My Six Convicts

MY SIX CONVICTS sums up its heart-sleeve message with one line from its doggedly earnest protagonist—“I could see from the Rorschach test that he was a man torn by some deep frustration“. Whether you nod in reflection or snort in derision may depend on your attitudes towards crime & punishment and its subset: rehabilitation. Directed in 1952 by Argentine-gone-Hollywood craftsman Hugo Fregonese (The Raid), the script by Michael Blankfort was based on Donald Powell Wilson’s “My Six Convicts: A Psychologist’s Three Years in Fort Leavenworth“.  Wilson worked in the early 1930s, studying drug addiction’s connection to criminal behavior. The screenplay skips chemical excuses and plays a no-blame-game off assorted anti-social ‘tendencies’, makes Leavenworth into ‘Harbor State Prison’ and is a seriocomic treatment, because, per message-delivery mission, we want to “like” the fellas who are locked up. Ask a crime victim. Should be easy to find one.

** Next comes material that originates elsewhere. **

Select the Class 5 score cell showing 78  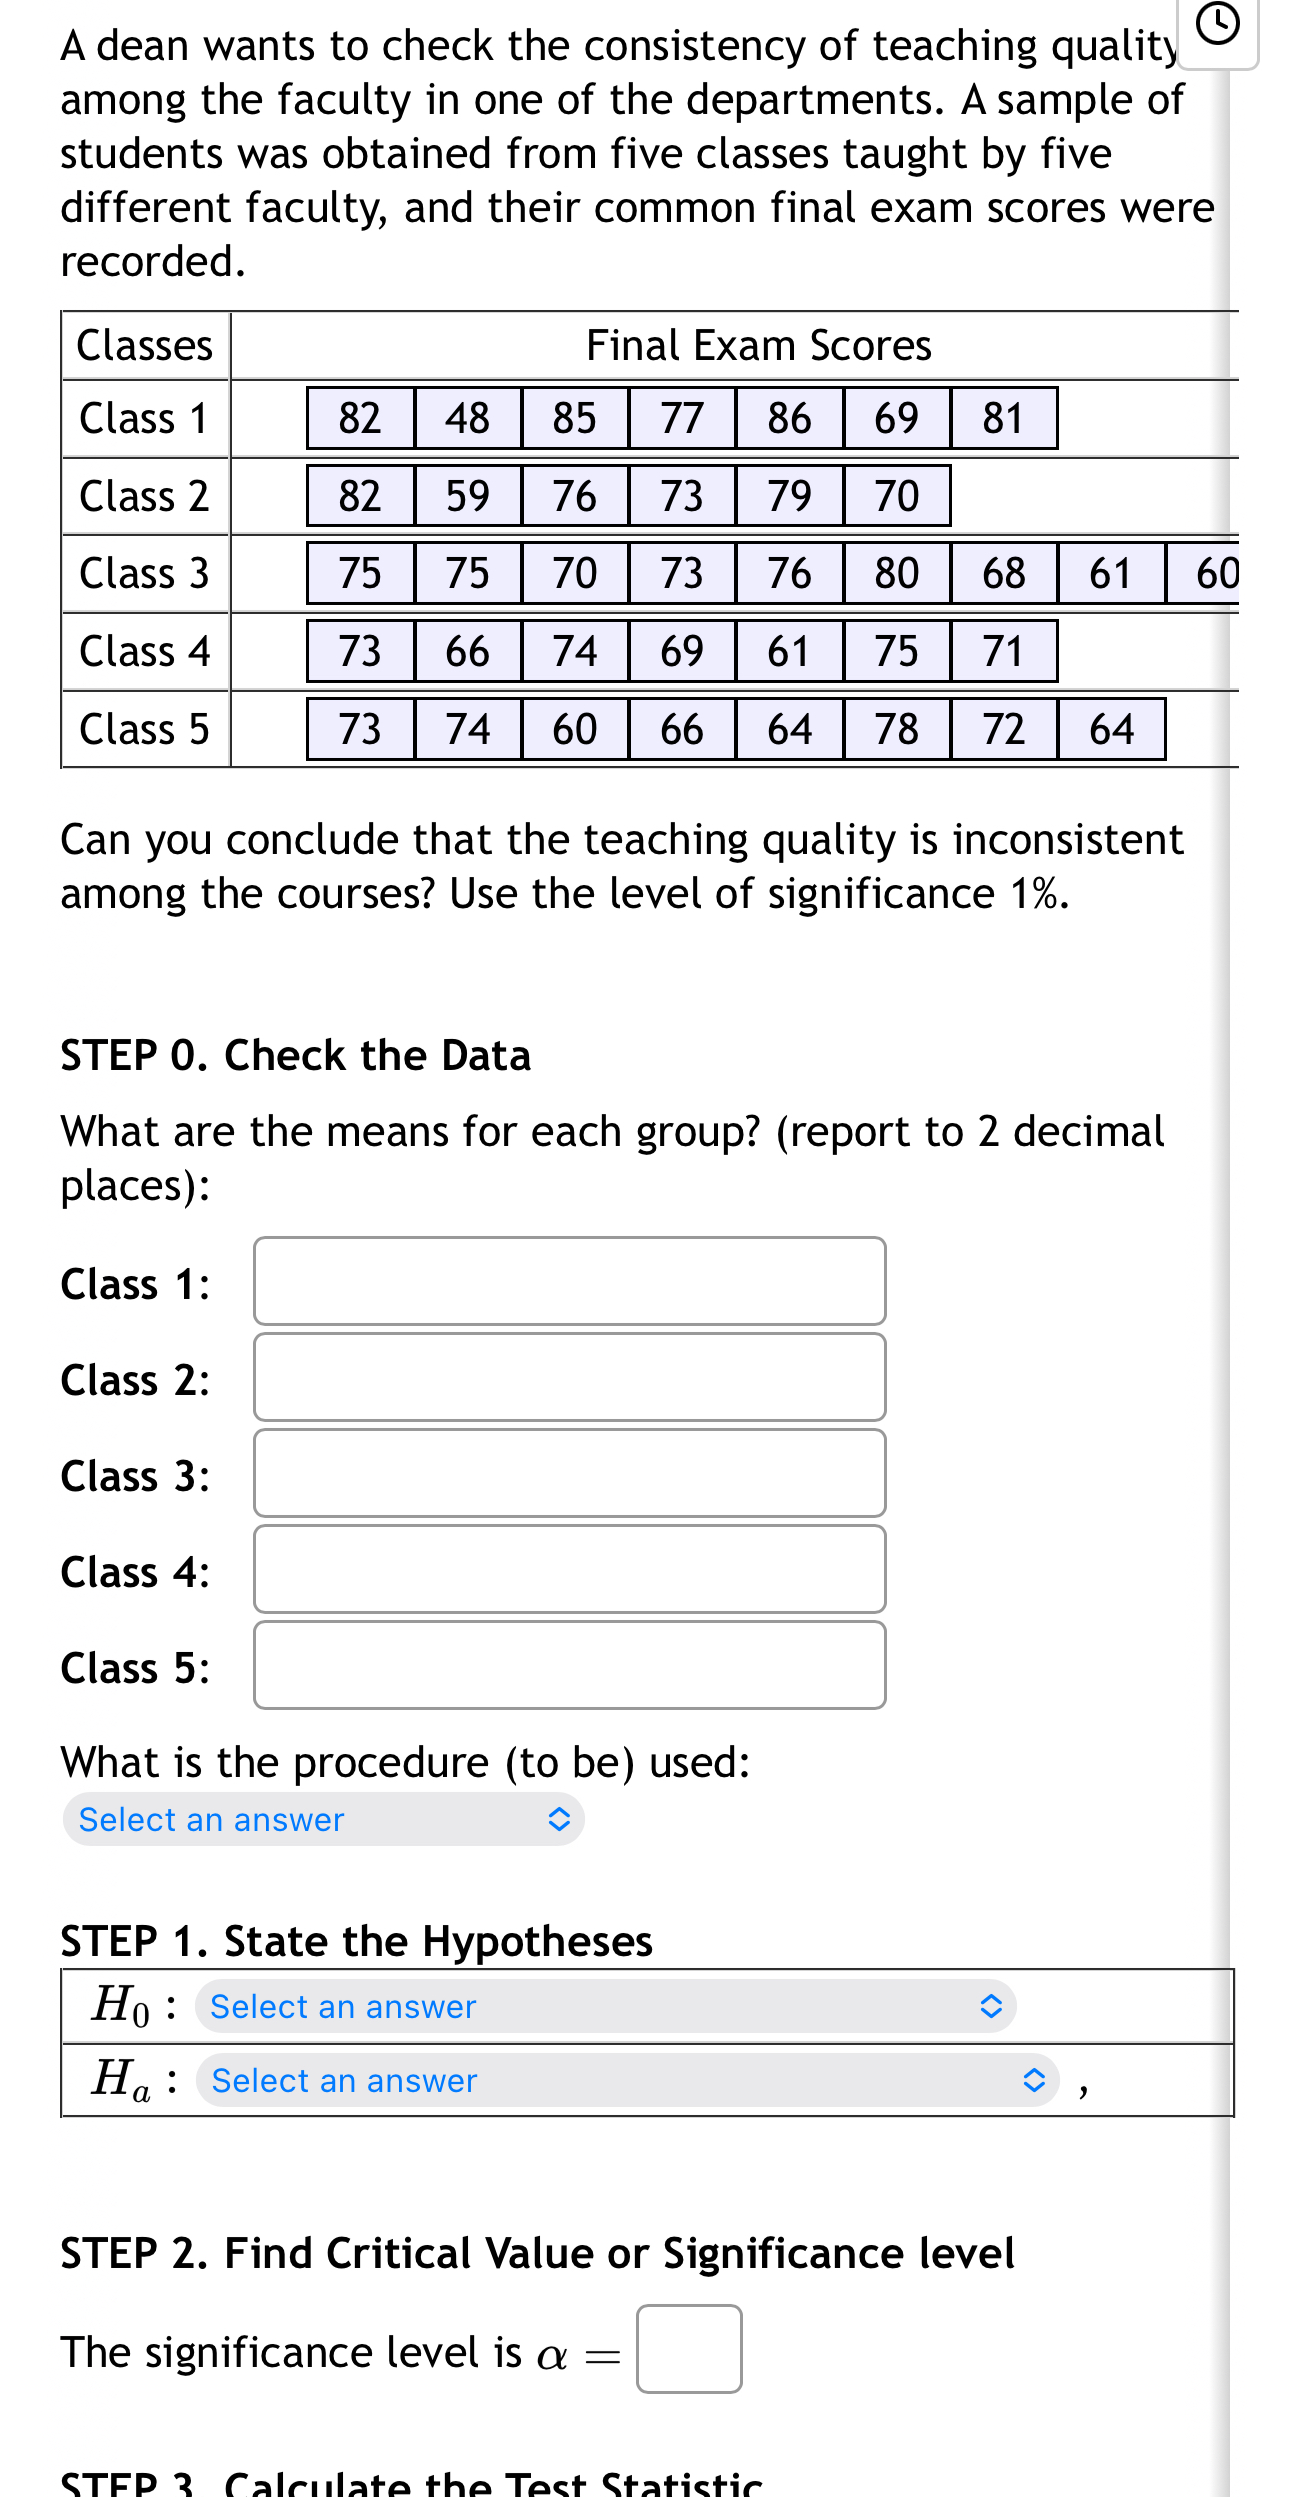tap(895, 729)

John Beal does a good job playing ‘Doc’ (aka Wilson), who learns the ropes while trying to untie the knots that put his inmate assistants behind bars. His six case-studies who volunteer their expertise (honed) and time (aplenty) are ‘Connie’ (Millard Mitchell), a cagey safecracker; ‘Punch Pinero’ (Gilbert Roland), mob bigshot; ‘Blivens’ (Marshall Thompson), amiable alcoholic thief; ‘Kopac’ (Jay Adler), sad sack recidivist; ‘Clem’ (Alf Kjellin), haunted bank robber; and ‘Dawson’ (Harry Morgan), ice-blooded killer-for-fun. Who’ll teach who, and what?

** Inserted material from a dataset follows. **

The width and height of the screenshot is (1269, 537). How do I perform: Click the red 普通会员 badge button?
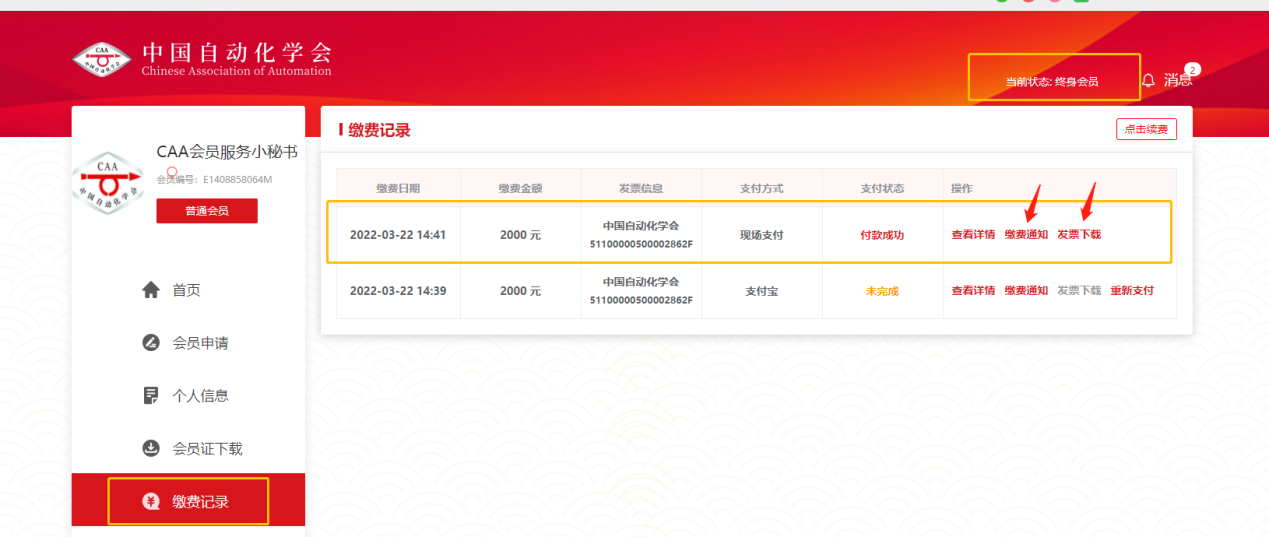point(207,211)
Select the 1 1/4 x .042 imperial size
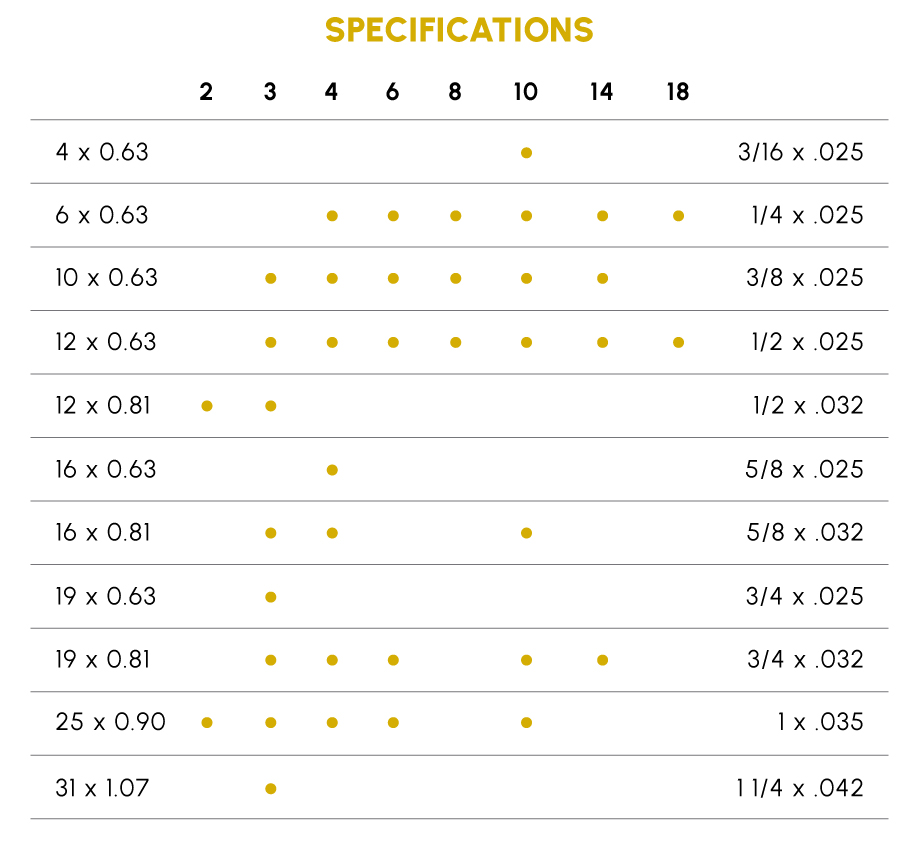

Obviously carbon-dated by attitudinal sand-shifts in society at large and specifically by the modern day curse of casual viciousness, merry brutality, gangs equipped like armies and profitable glorified dehumanization, the debit end of this well-meaning oldie suffers from whimsy and an inculcated case of wishful thinking; the hopeful liberalism is so honest and quaint that its naivete is heartbreaking.

On the positive slate, the performances are uniformly strong, the supporting array is stocked with reliable and familiar faces, the black & white photography is effective (with some location shooting in San Quentin), it’s well directed by Fregonese and is burnished by the dramatic flair inherent in a Dimitri Tiomkin music score.

I also remember how grateful I was that at least some of my men had learned to be loyal. Not to a gang or to power but to a job; in a small way to society and this gave me hope for their future.”

In that last year of the Truman administration, box office of $3,100,000 tagged 117th place. 104 minutes, with Regis Toomey, Fay Roope (the Warden), Carleton Young, Charles Bronson (billed Buchinsky), Russ Conway, John Marley, Byron Foulger, Barney Phillips and Wesley Addy.